**WHAT IS EXPECTED**
Write out, exactly and in full, the line where "This screenshot has height=720, width=1280." appears together with all lines that follow it in the entries below. Do not include pictures.

--------------------------------

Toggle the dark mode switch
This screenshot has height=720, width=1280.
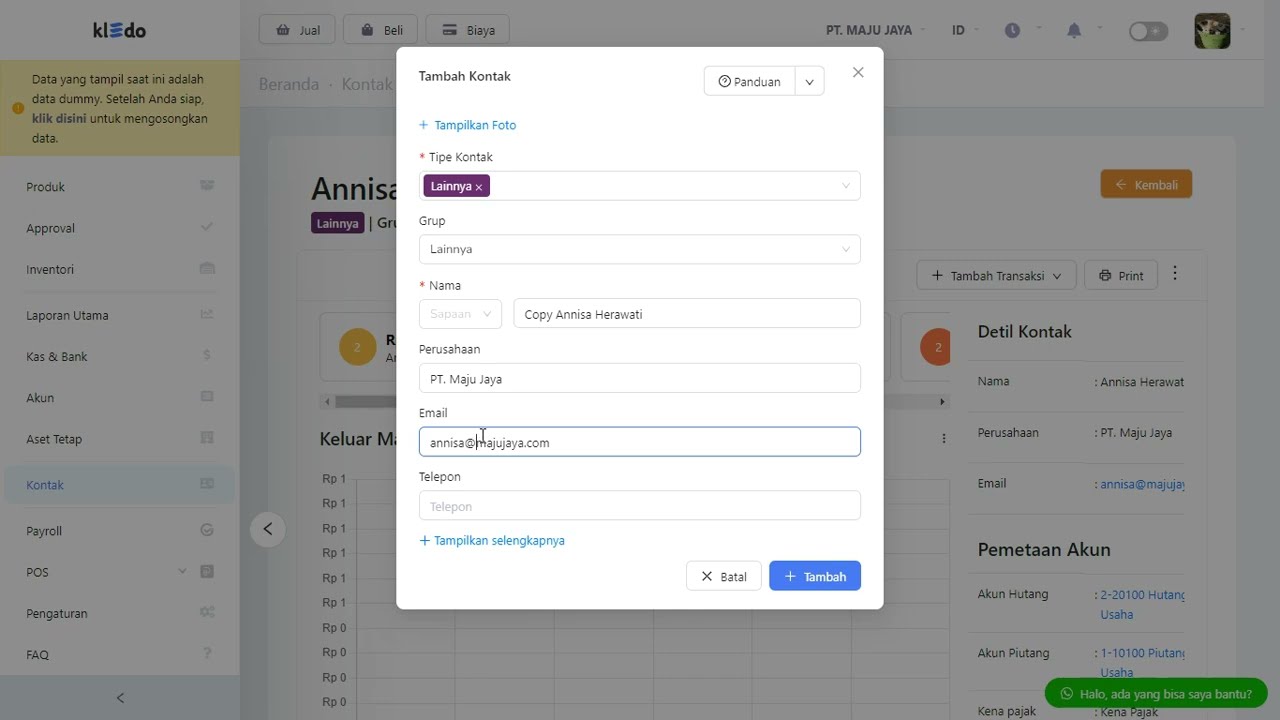pyautogui.click(x=1148, y=31)
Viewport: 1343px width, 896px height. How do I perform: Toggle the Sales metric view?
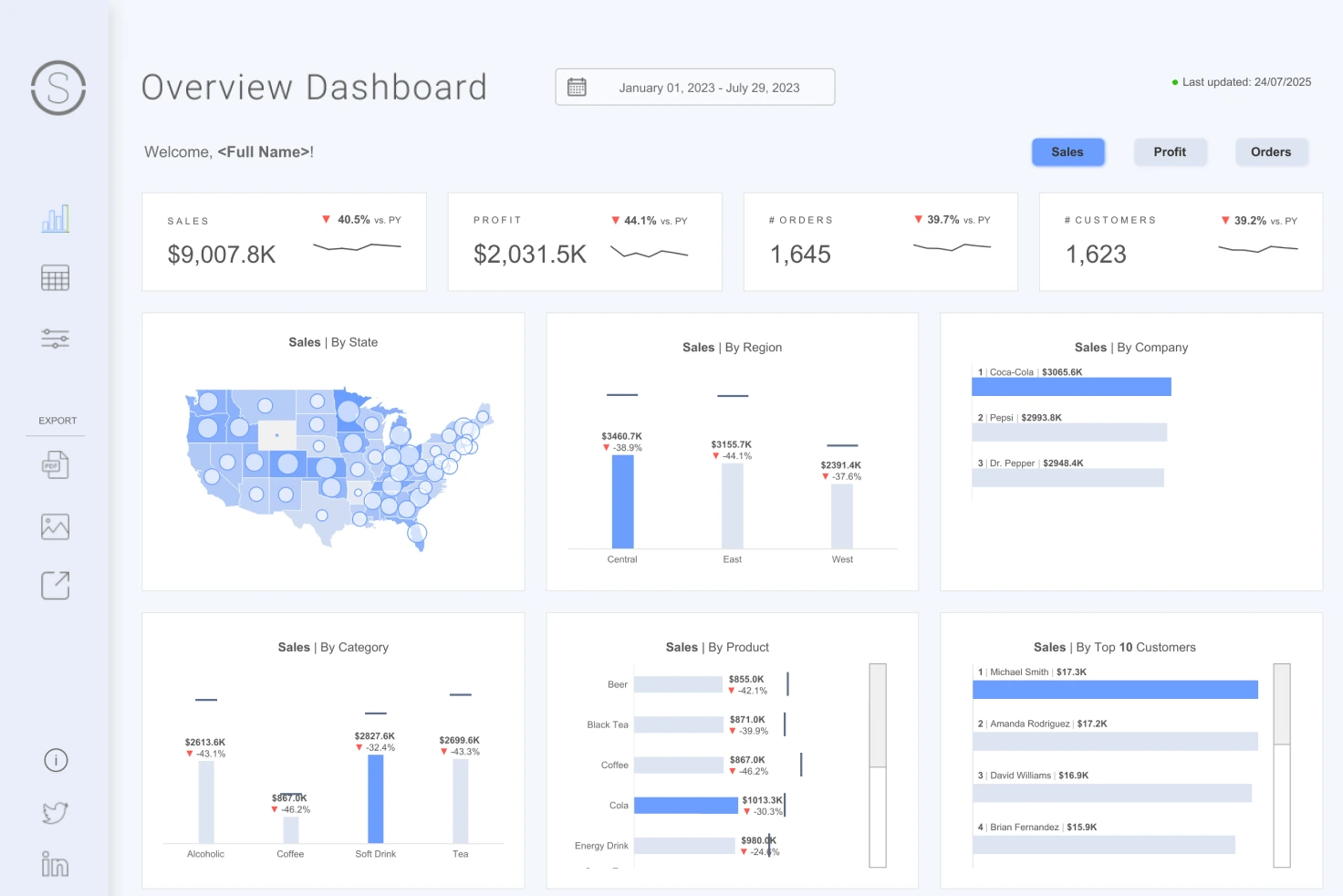[x=1067, y=151]
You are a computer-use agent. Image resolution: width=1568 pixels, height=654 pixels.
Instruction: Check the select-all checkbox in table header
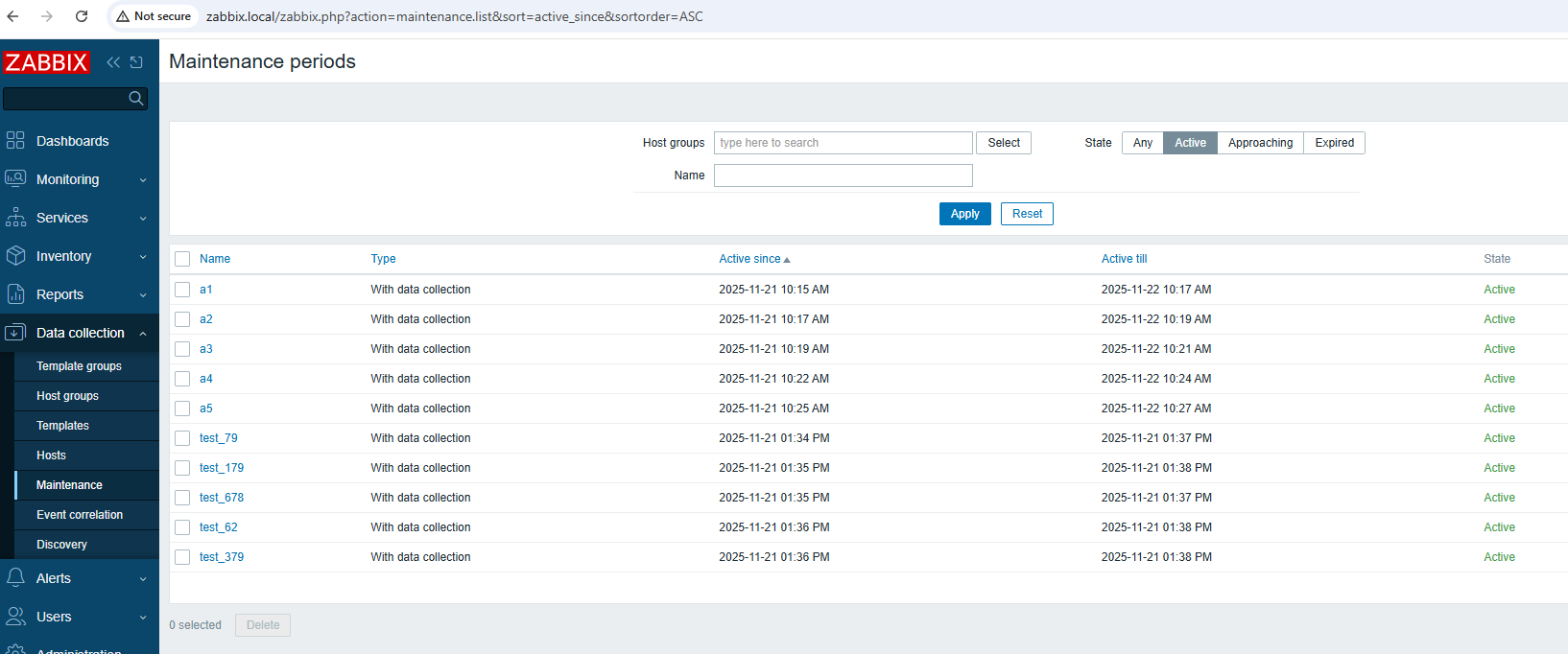click(x=182, y=259)
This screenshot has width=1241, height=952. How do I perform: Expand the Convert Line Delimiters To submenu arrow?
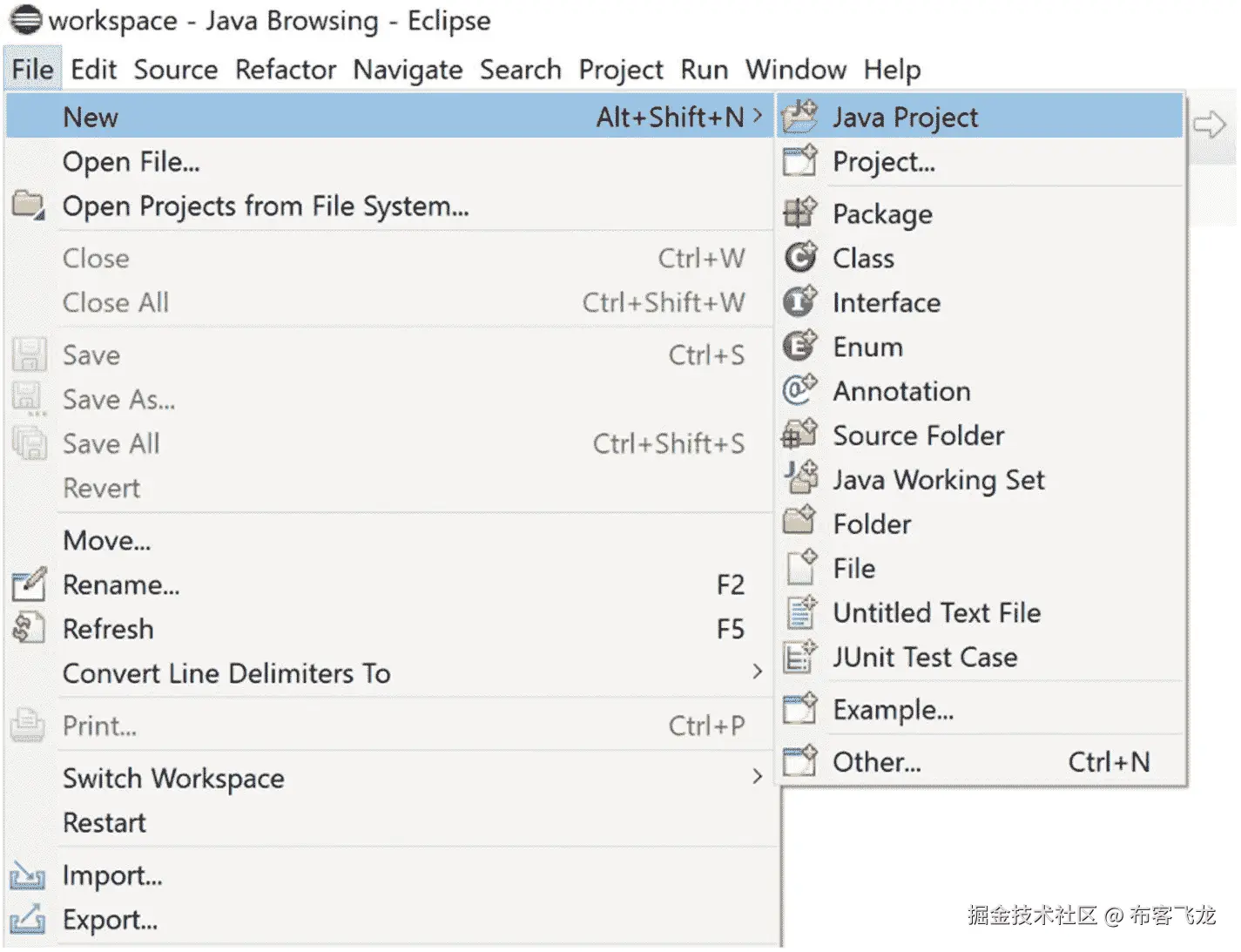coord(757,672)
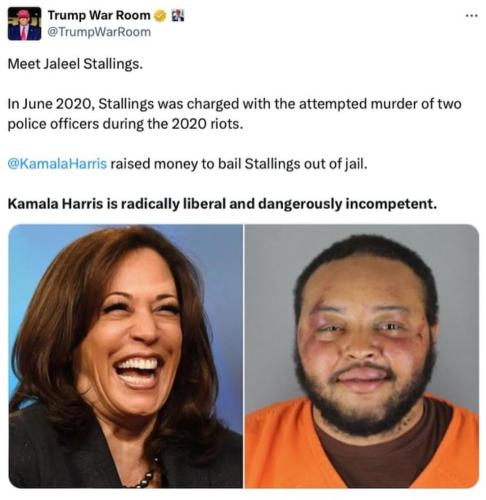Image resolution: width=486 pixels, height=500 pixels.
Task: Open the photo of the laughing woman
Action: tap(125, 356)
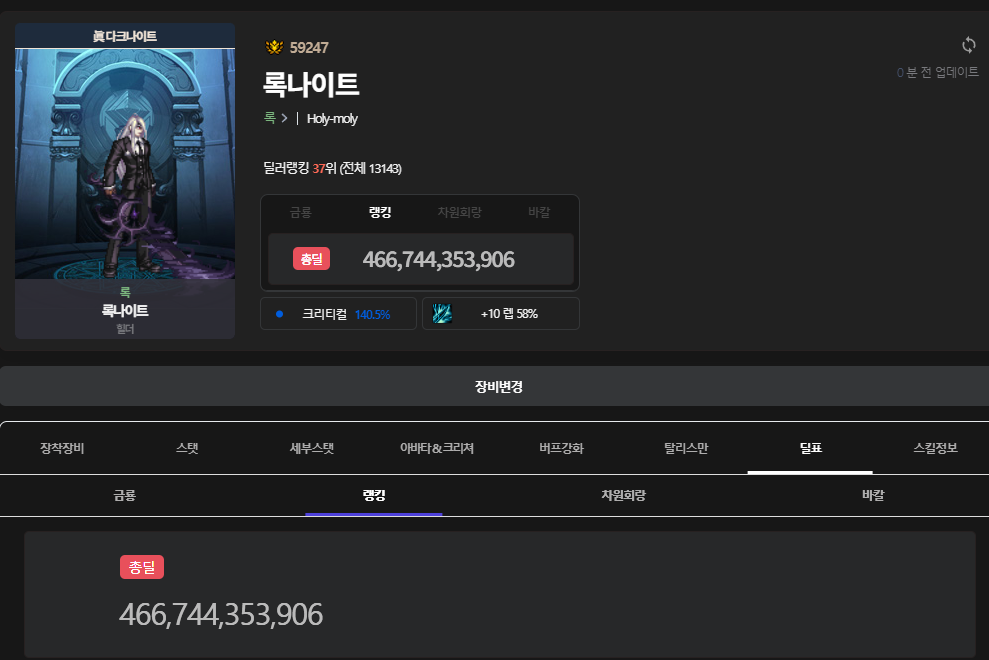
Task: Open the 스킬정보 tab
Action: click(935, 448)
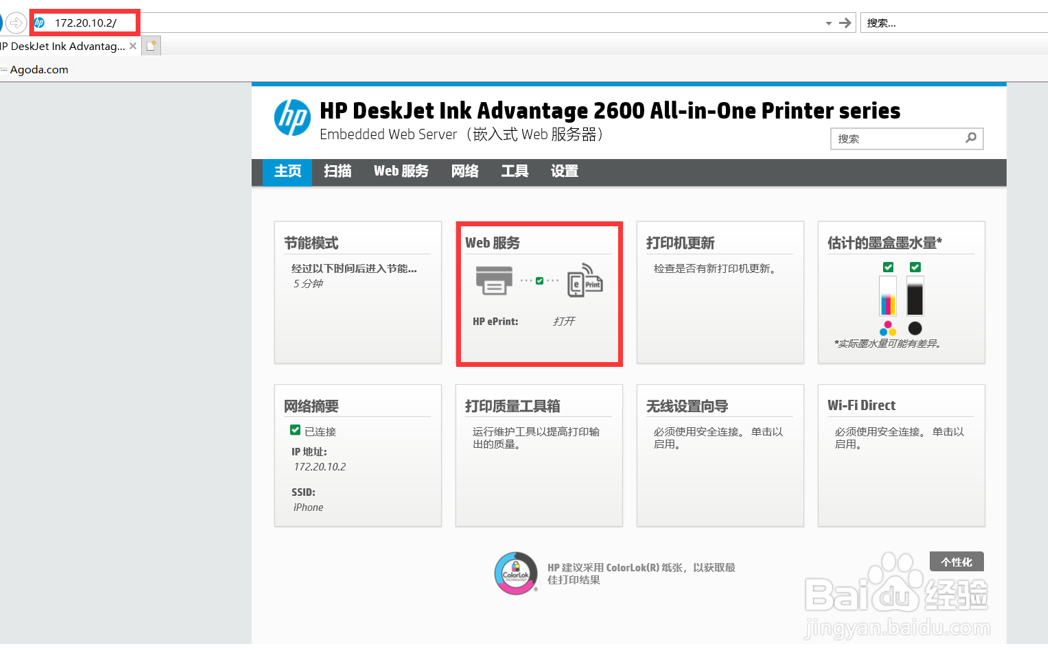1048x664 pixels.
Task: Click the green checkmark above the color cartridge
Action: tap(888, 267)
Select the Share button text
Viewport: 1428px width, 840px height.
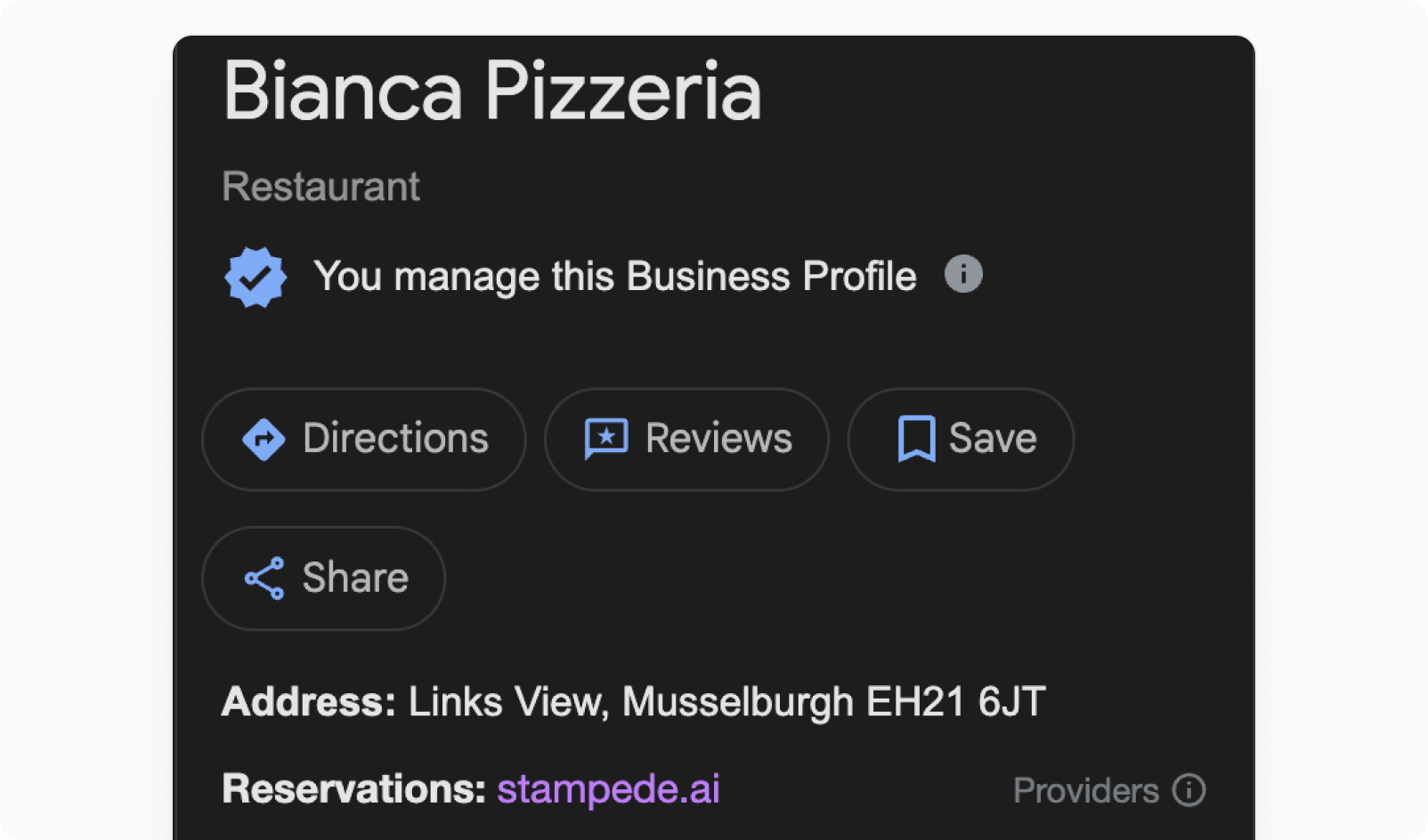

--------------------------------

**RESPONSE BOX**
This screenshot has height=720, width=1280.
pyautogui.click(x=1148, y=31)
Viewport: 1343px width, 896px height. How do I perform: Toggle the Sales metric view?
[x=1067, y=151]
You are a computer-use agent. Image resolution: width=1568 pixels, height=654 pixels.
Instruction: Check the select-all checkbox in table header
click(x=182, y=259)
This screenshot has width=1241, height=952. How do I perform: Expand the Convert Line Delimiters To submenu arrow?
coord(757,672)
Image resolution: width=486 pixels, height=500 pixels.
Task: Open the photo of the laughing woman
Action: tap(125, 356)
Task: Open the 스킬정보 tab
Action: click(935, 448)
1048x664 pixels.
Task: Click the green checkmark above the color cartridge
Action: tap(888, 267)
Select the Share button text
Viewport: 1428px width, 840px height.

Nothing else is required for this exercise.